【Family plus.

Parent-child reception room] Be a smart and stupid parent

Photo/Dazhi Image

Text / Zhou Suzhen

I was once invited to dinner at a college best friend's house, and I was deeply impressed by their parent-child interaction.

"My mother is slow and inefficient. Once she helped me wash the lunch box and it was not clean." My best friend's 10-year-old daughter took the initiative to arrange the table after eating, and her movements were neat and skillful. I gave a thumbs up to my brother. Nizi digs the bottom without any sympathy: "She doesn't cook well. Fortunately, my brother is very good. He can cook, otherwise we will be malnourished." "No, your mother is in college. Times know everything.” My best friend gave a meaningful smile, and when I looked at her precious children, I finally had an epiphany: My best friend is really a “smart and stupid parent.”

The previous "helicopter parents" are outdated, and the advanced version of "lawnmower parents" has become the "mainstream" - when they realize the setbacks, they will remove all obstacles in their children's life, and eagerly prepare their children for success. smooth road.

The intentions of such parents are beyond reproach. Paradoxically, many studies have shown that children who can think independently, disobey their parents’ authoritative manipulation, break traditional rules, and face challenges independently are more likely to become the winning group in life.

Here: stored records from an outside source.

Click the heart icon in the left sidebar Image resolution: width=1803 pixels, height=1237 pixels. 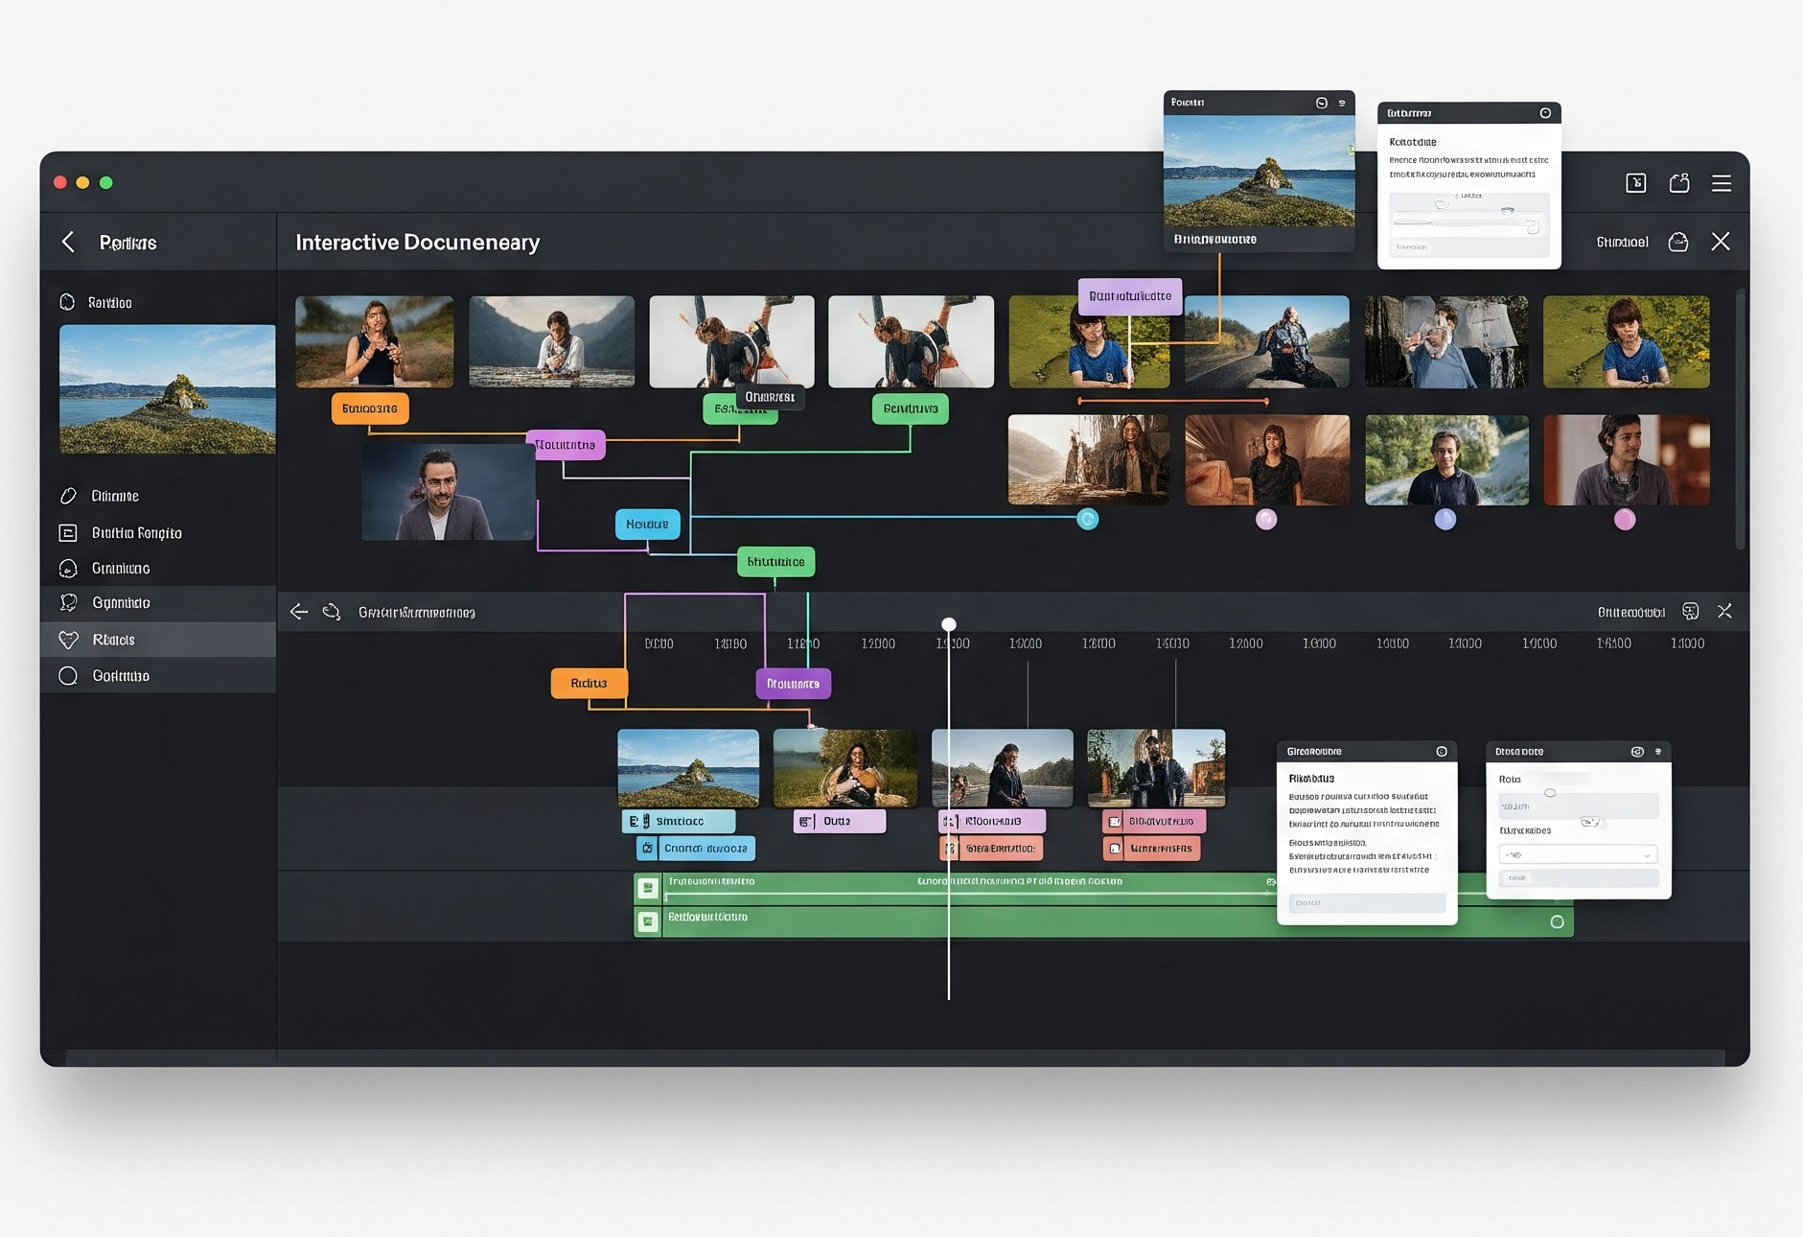pos(68,640)
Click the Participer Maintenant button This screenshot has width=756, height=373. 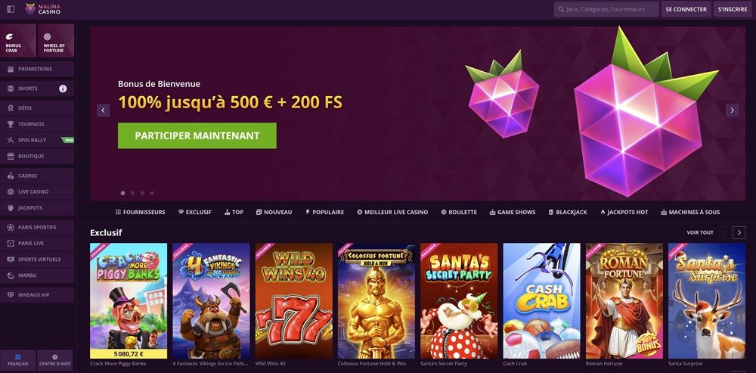pos(197,135)
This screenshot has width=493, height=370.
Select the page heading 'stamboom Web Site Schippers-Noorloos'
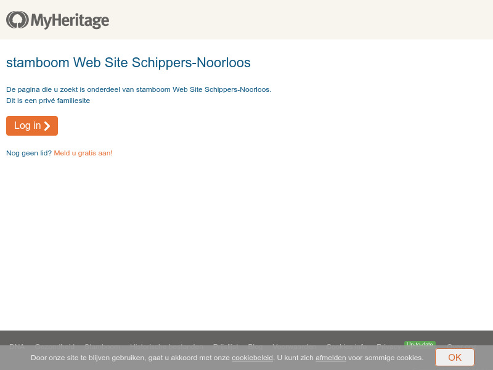[x=128, y=62]
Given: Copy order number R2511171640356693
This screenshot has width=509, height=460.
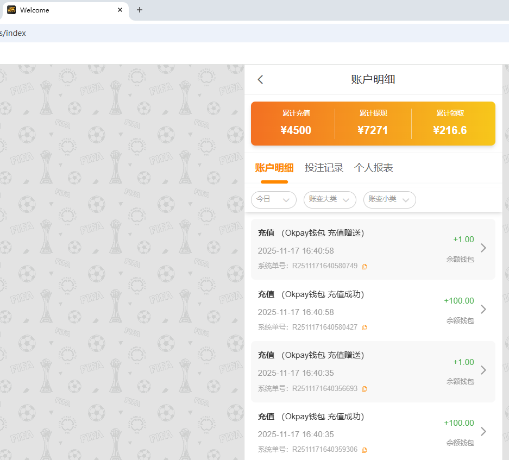Looking at the screenshot, I should pyautogui.click(x=365, y=389).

Reflect on your painstakingly "managing" (or manipulating) your children, are you just "busting"?

Please try to be a "DIY" parent.

Please read on...

Direction guide:

When the class was handed over, the former instructor gave me several pairs of scissors and utility knives: "These 'dangerous items', some students take out to play with in class, and some don't know how to use them. They almost cut themselves, so I confiscated them and kept them." Isn't it because you are afraid that your child will be injured, so you also "prepare for a rainy day"?

Children are meant to "teach", not "help" or "forbid".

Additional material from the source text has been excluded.